Devedikeni ve lumbago otu şeytanın entrikalarına karşı muska görevi görüyordu. Ayrıca haç işareti yaptılar, tütsü içtiler ve dua ettiler.

Kötü, kötü

Küçük görünmez kötü ruhlar, keder ve talihsizliğin taşıyıcıları, umutsuz ihtiyacın ve yoksulluğun kişileşmesi. "Zaman değişiyor ama kötülük yapanlar yaygın." Genellikle sobanın arkasında, brownieler gibi teker teker değil, bütün topluluklar halinde yaşarlar. Evine kötü ruhların yerleştiği ailenin başına her türlü talihsizlik ve talihsizlik gelir. Zenginlik ne olursa olsun, evdeki her şey boşa gider, her şey yok olur, çürür, bozulur ve tatminin yerine yoksulluk ve yıkım gelir.

Uğursuz insanlar mutsuz bir kaderi, kötü bir kaderi temsil ediyordu. "Para zenginlere gider, kötü insanlar ise fakirlere." Evde genellikle sobanın arkasına yerleşirler; aniden bir insanın omuzlarına atlayıp ona binmeyi severdi. Ancak belli bir beceriklilik göstermiş olan kişi yine de onları yakalayabilir ve bir odaya veya gemiye kilitleyebilir.

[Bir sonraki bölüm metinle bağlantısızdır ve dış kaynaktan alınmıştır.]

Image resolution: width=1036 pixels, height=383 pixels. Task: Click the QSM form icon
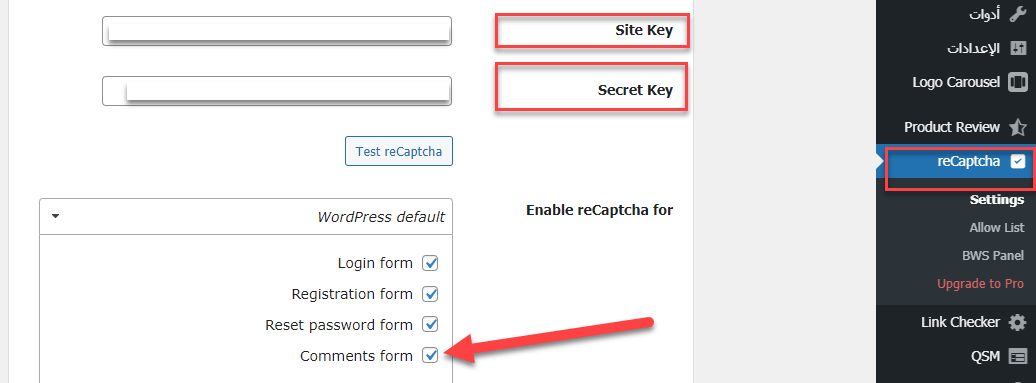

Peri masallarında, kötü olanın olağan yoldaşları keder (zhurba) ve atılgan tek gözlü olandır. Ayrım yapmazlar, yolda ilk karşılaştıkları kişiye bağlanırlar ama bir kez bağlandılar mı ondan uzaklaşmak kolay değildir, dolayısıyla insan onunla takılmak zorundadır.

İnsanlara karşı sürekli zulümleri, işlerine müdahaleleri ve hayatlarını daha da kötüye götürme konusundaki yorulmak bilmeyen arzularıyla uğursuzlar, Germen efsanelerindeki kötü elflere veya koboldlara benziyor.